« Manque de planification », « rapidité excessive » : l’intervention policière qui s’est terminée par la mort Pierre Coriolan, le 27 juin 2017, met en lumière « les conséquences d’un manque de formation des policiers » devant un individu perturbé mentalement.

C’est ce que conclut entre autres choses le coroner Luc Malouin dans son rapport rendu public mercredi matin.

« Cette intervention ne répond pas à ce à quoi on s’attend des policiers formés au cours des dernières années », écrit-il.

Six policiers du Service de police de la Ville de Montréal (SPVM) se sont rendus à l’appartement de M. Coriolan, dans le Centre-Sud, car il était en crise et saccageait son logis.

PHOTO PATRICK SANFAÇON, ARCHIVES LA PRESSE

Policiers devant le logement de Pierre Coriolan, au lendemain du drame, le 28 juin 2017

Au cours de l’intervention, qui a duré un peu plus de cinq minutes, M. Coriolan a reçu trois tirs d’armes à feu, des décharges de pistolet de type Taser de 36 secondes au total, en plus d’être visé par une arme d’impact, puis désarmé à coups de bâton.

Le sergent Michon sous la loupe

Le coroner s’attarde particulièrement sur le travail du sergent Jimmy Carl Michon.

PHOTO ALAIN ROBERGE, ARCHIVES LA PRESSE

Au premier plan, le sergent Jimmy Carl Michon, qui était responsable de l’intervention

« Le sergent Michon, alors responsable de l’opération, aurait dû rester en retrait pour garder un regard complet et objectif sur l’opération, mieux analyser celle-ci et mieux la diriger. […] Le sergent Michon était le seul des six policiers à connaître l’information que M. Coriolan était possiblement seul dans son logement. »

- _LISTE DES TÂCHES_:
**1)** Indiquez si chacune des affirmations suivantes concorde avec l'article sur la mort de Pierre Coriolan, en répondant par oui ou par non et en citant les mots décisifs de l'article : (a) l'intervention a duré plus de dix minutes ; (b) six policiers du SPVM se sont rendus à l'appartement de M. Coriolan ; (c) le sergent Michon était le seul policier à savoir que M. Coriolan était possiblement seul dans son logement.
**2)** Rédigez la suite de l'article sur la mort de Pierre Coriolan, à partir de sa dernière phrase.

- _RELEVÉ DES LIGNES_:
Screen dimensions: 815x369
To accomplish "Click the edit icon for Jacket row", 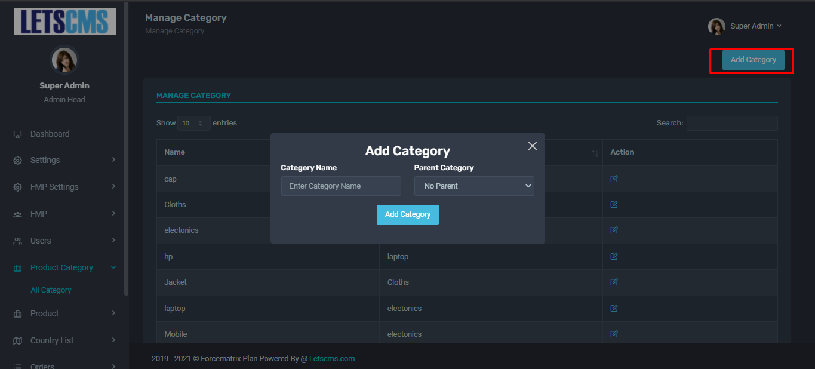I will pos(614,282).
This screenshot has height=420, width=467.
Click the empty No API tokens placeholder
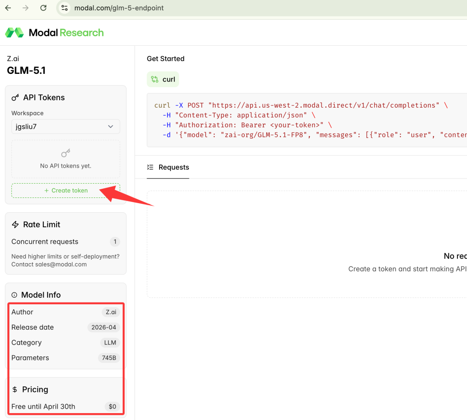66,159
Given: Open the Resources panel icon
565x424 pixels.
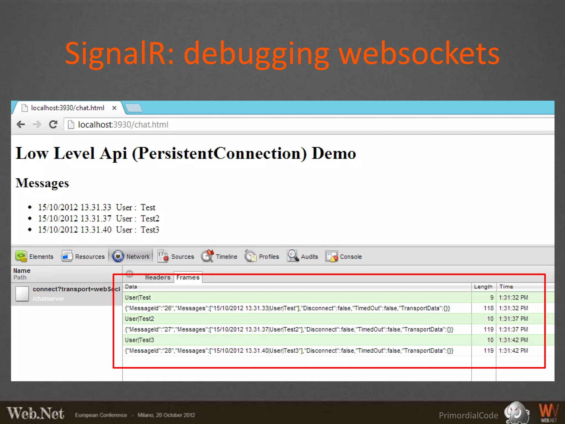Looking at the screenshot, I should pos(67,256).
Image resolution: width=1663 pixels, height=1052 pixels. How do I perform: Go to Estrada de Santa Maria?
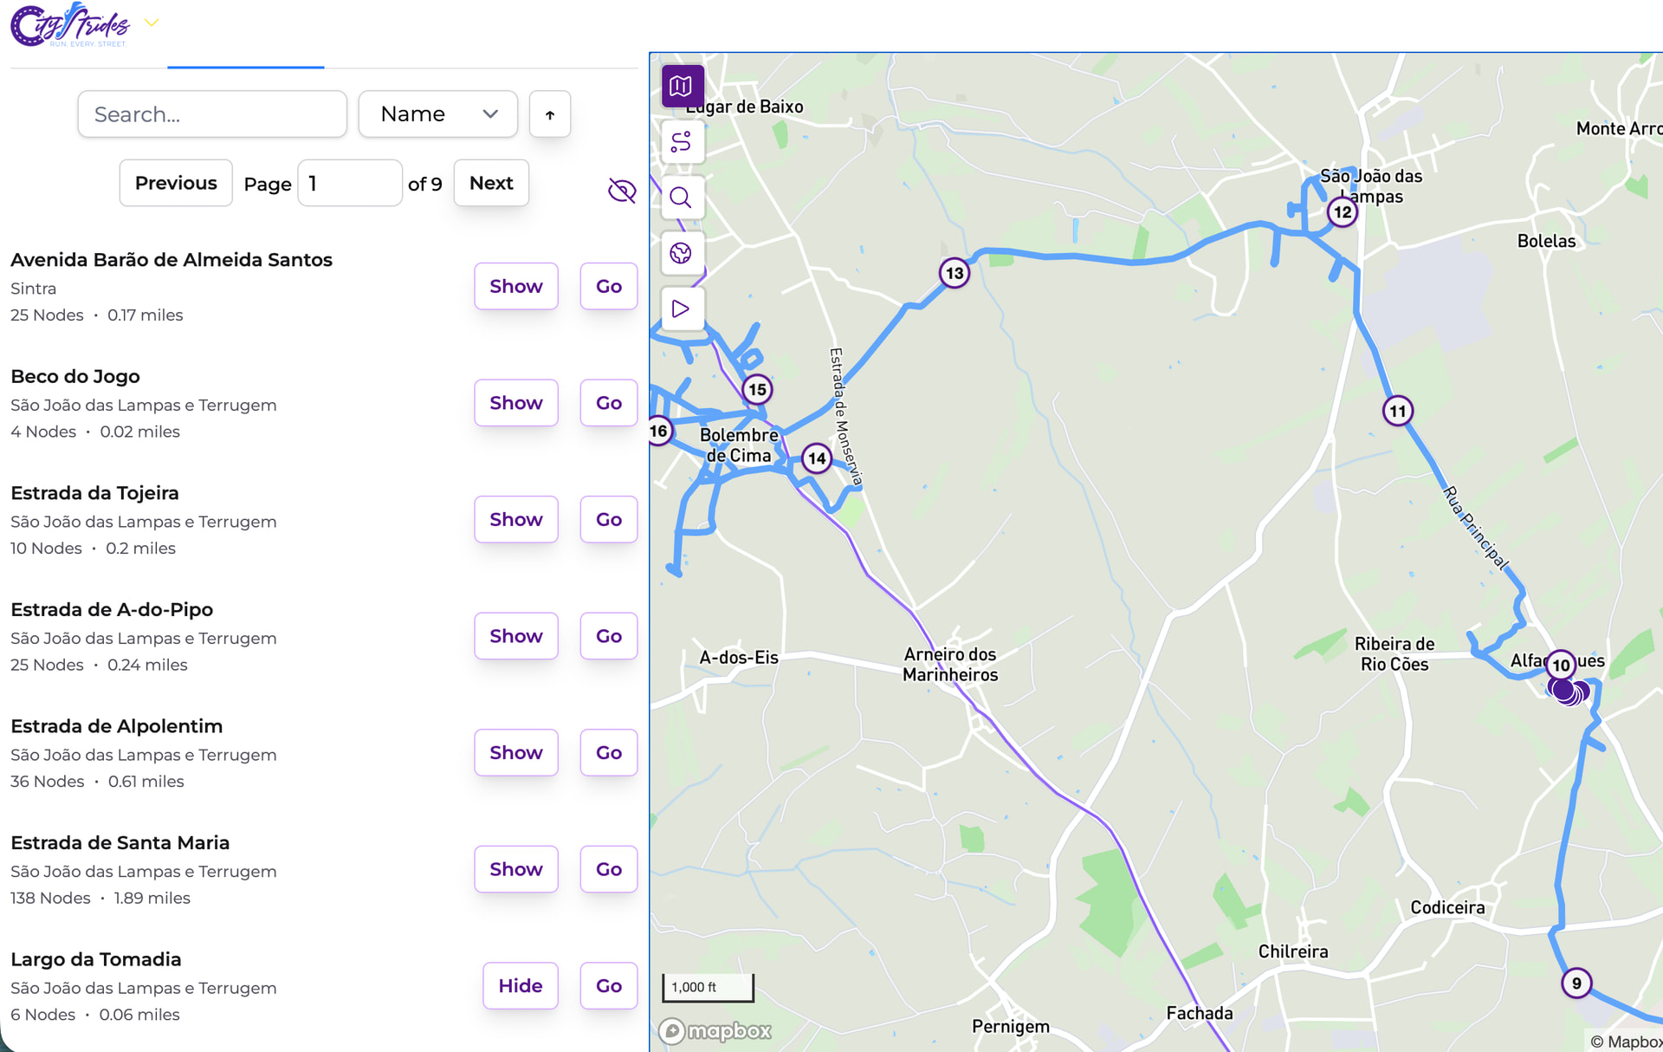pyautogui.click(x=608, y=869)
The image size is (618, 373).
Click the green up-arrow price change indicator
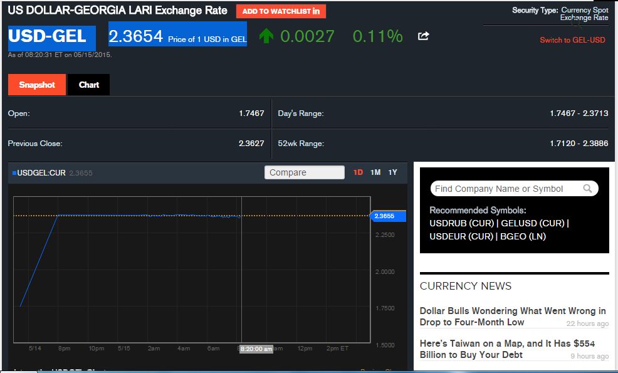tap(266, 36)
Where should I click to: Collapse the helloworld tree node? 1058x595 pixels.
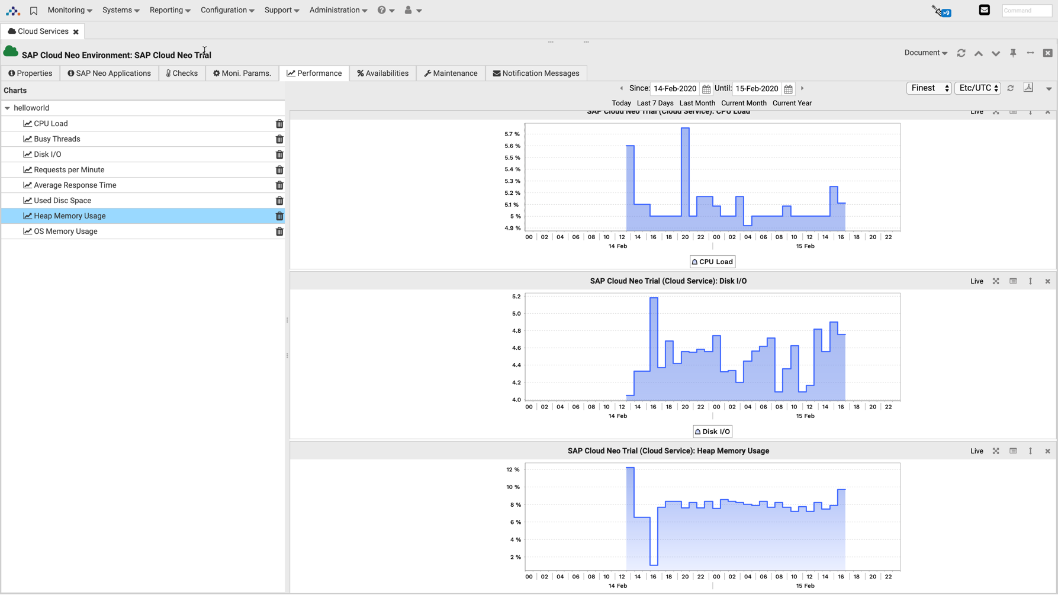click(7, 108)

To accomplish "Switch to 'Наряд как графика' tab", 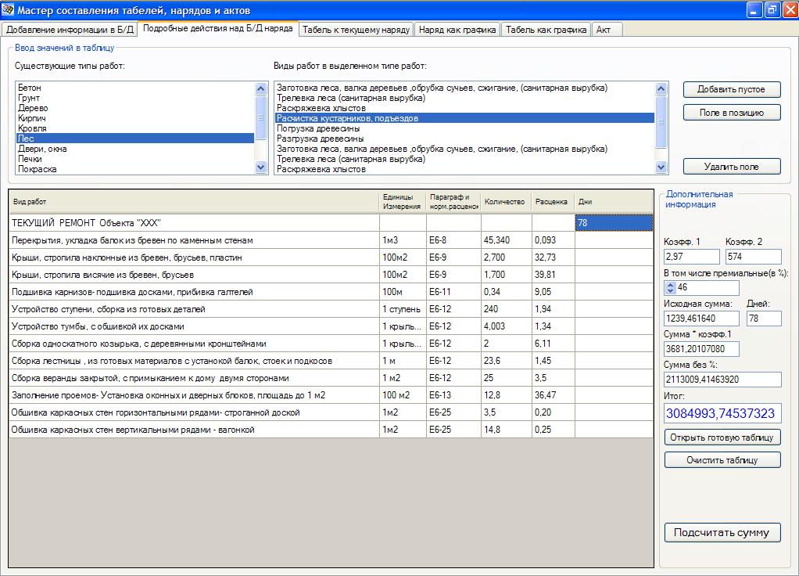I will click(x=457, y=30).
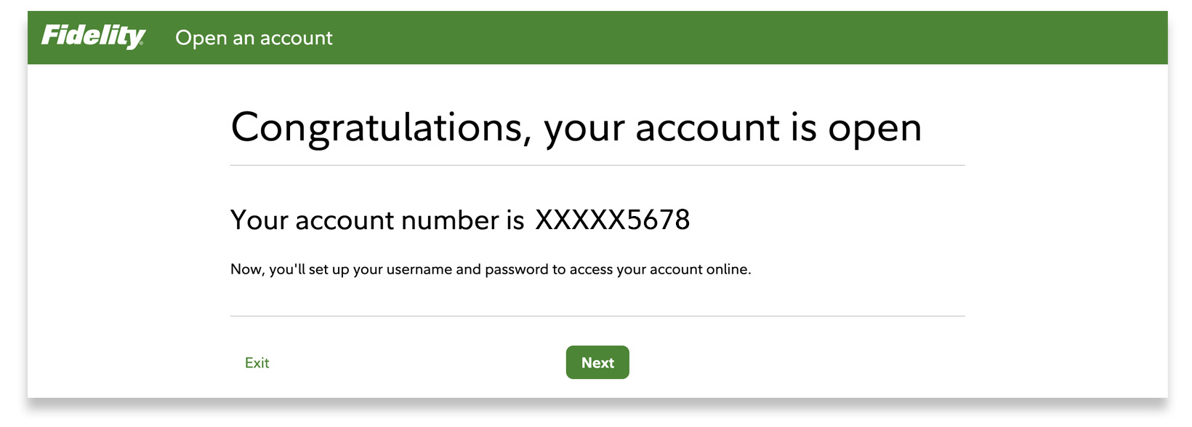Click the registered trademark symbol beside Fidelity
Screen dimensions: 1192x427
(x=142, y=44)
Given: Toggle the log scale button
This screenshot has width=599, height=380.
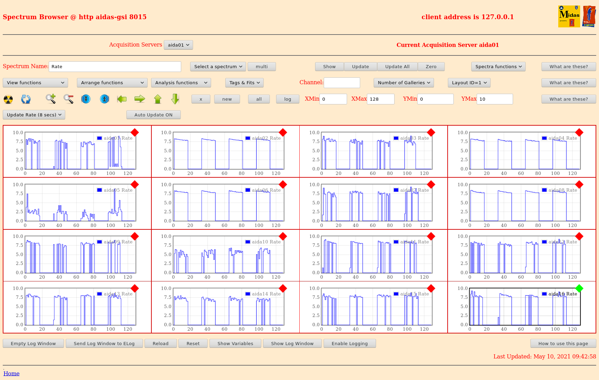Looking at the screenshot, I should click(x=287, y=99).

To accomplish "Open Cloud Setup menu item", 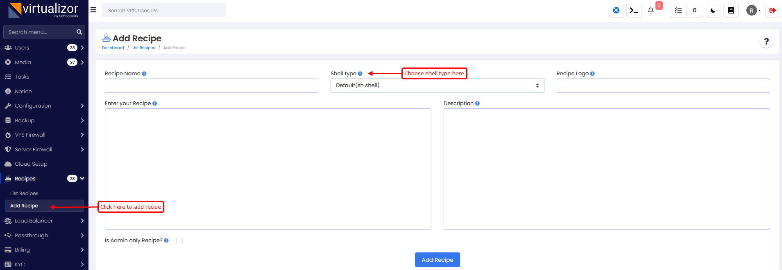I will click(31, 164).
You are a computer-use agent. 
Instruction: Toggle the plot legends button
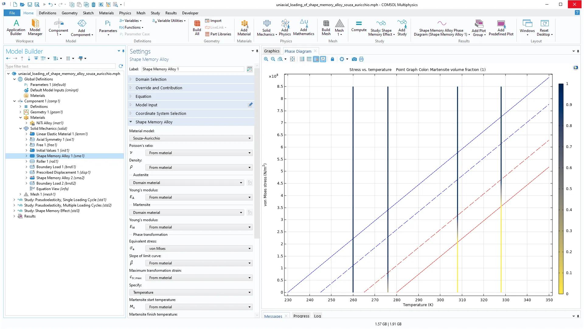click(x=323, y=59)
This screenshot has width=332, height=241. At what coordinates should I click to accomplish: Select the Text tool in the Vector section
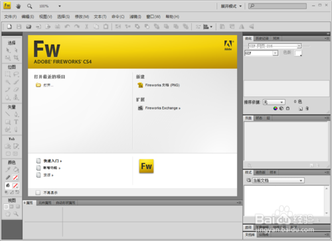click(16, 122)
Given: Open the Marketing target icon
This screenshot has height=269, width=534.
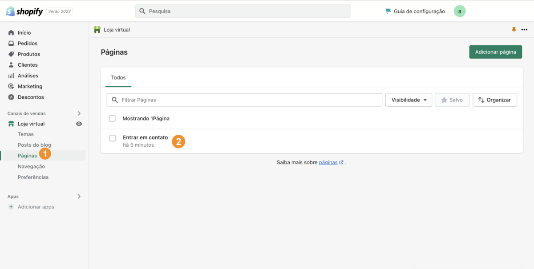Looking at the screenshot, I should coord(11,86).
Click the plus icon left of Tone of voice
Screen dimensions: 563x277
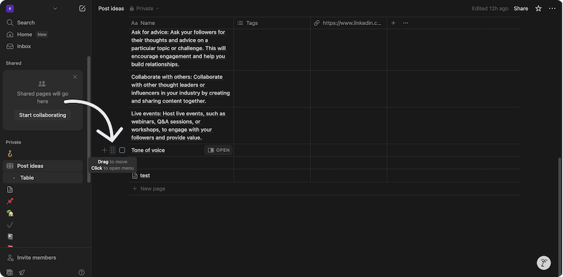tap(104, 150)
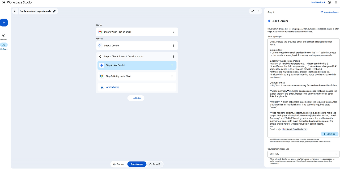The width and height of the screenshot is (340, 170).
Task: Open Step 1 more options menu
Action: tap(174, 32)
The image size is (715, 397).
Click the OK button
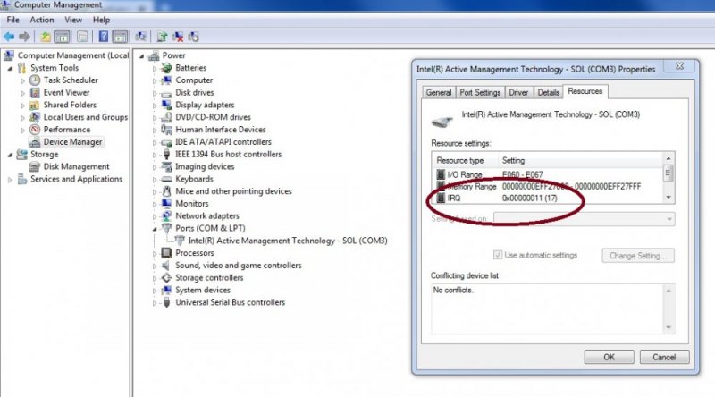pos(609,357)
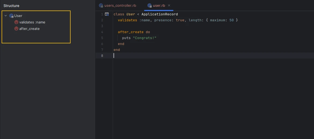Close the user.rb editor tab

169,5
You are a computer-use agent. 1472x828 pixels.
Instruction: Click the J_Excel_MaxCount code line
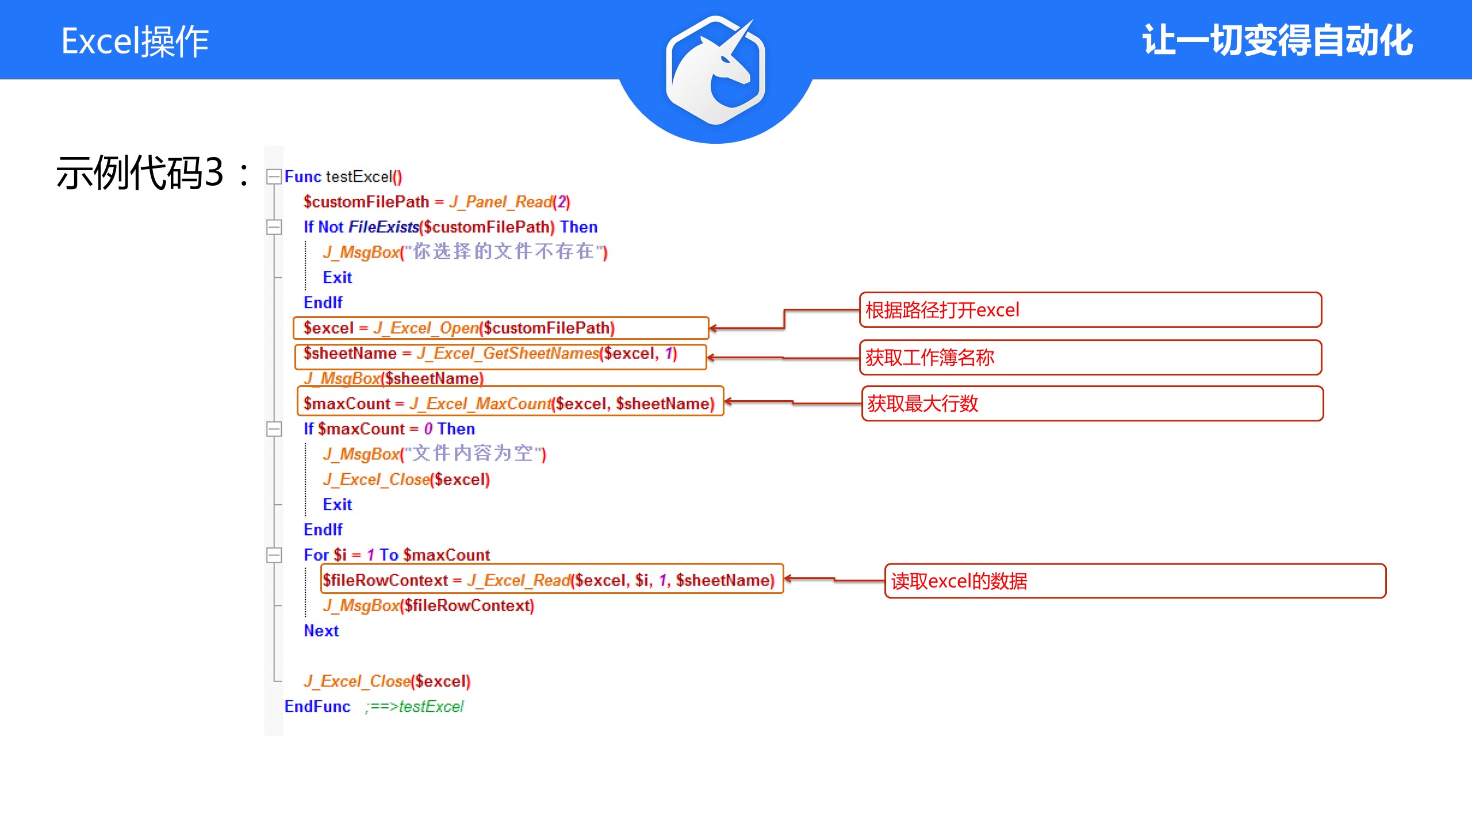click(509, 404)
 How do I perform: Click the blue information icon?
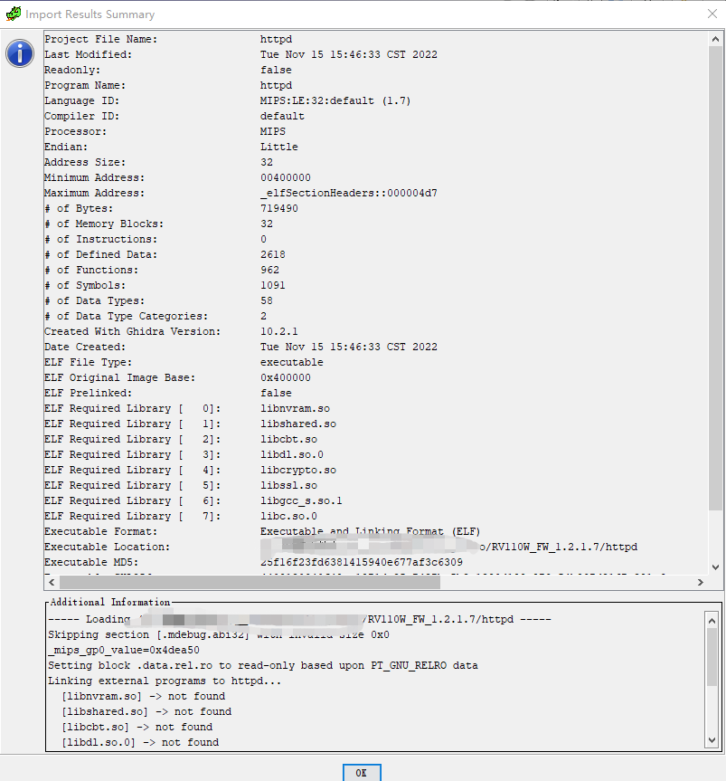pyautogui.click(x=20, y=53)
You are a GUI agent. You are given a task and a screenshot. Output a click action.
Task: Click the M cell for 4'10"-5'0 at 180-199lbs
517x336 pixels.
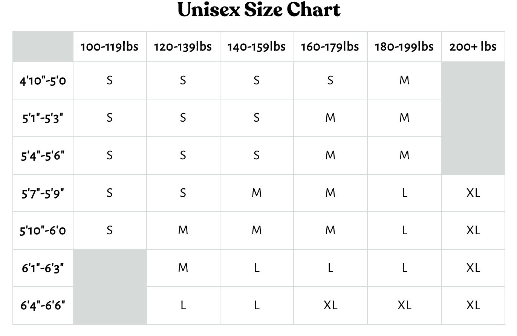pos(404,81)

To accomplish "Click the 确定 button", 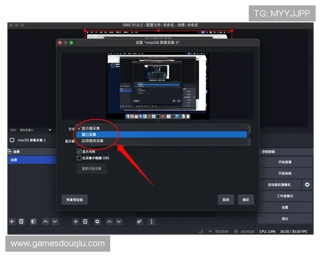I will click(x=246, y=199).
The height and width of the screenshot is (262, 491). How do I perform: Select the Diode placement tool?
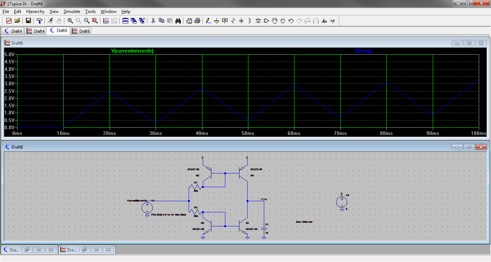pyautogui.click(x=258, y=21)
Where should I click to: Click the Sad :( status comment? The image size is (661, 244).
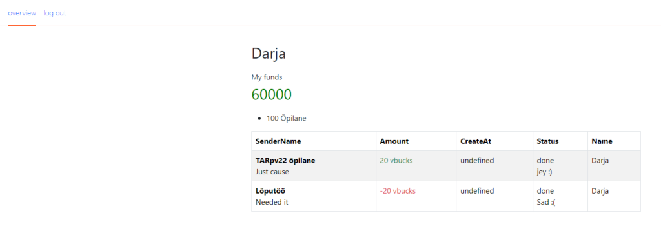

- _LISTE DES RÉPONSES_:
**1)**
(a) Non : « qui a duré un peu plus de cinq minutes »
(b) Oui : « Six policiers du Service de police de la Ville de Montréal (SPVM) se sont rendus à l’appartement de M. Coriolan »
(c) Oui : « Le sergent Michon était le seul des six policiers à connaître l’information que M. Coriolan était possiblement seul dans son logement. »

**2)**
À l’arrivée des policiers, le coroner Malouin note que M. Coriolan est calme et que cela aurait dû orienter l’opération. Les agents auraient dû « basculer en mode défensif une fois qu’ils ont constaté qu’il était assis dans son appartement », « qu’il n’y [avait] plus aucune urgence d’agir ».

M. Coriolan est dans son monde, il a brisé ses biens et, manifestement, il est seul dans son appartement. […] Il n’y a aucun danger pour personne et il faut donc trouver un dénouement paisible à la situation.

Luc Malouin, coroner

Dans un cas comme celui-ci, « les formations récentes recommandent aux policiers d’y aller avec douceur, de ne pas hausser le ton et de tenter d’établir un contact avec la personne pour amener un déroulement pacifique. M. Coriolan était en crise et probablement déconnecté de la réalité au moment des évènements. Il avait besoin d’aide », résume M. Malouin.

« Aucune formation »

Le coroner souligne cependant que les policiers (qui ont été filmés par des citoyens) « n’avaient eu aucune formation sur la façon d’aborder ce genre de situation. Pour moi, cette situation est problématique et inacceptable ».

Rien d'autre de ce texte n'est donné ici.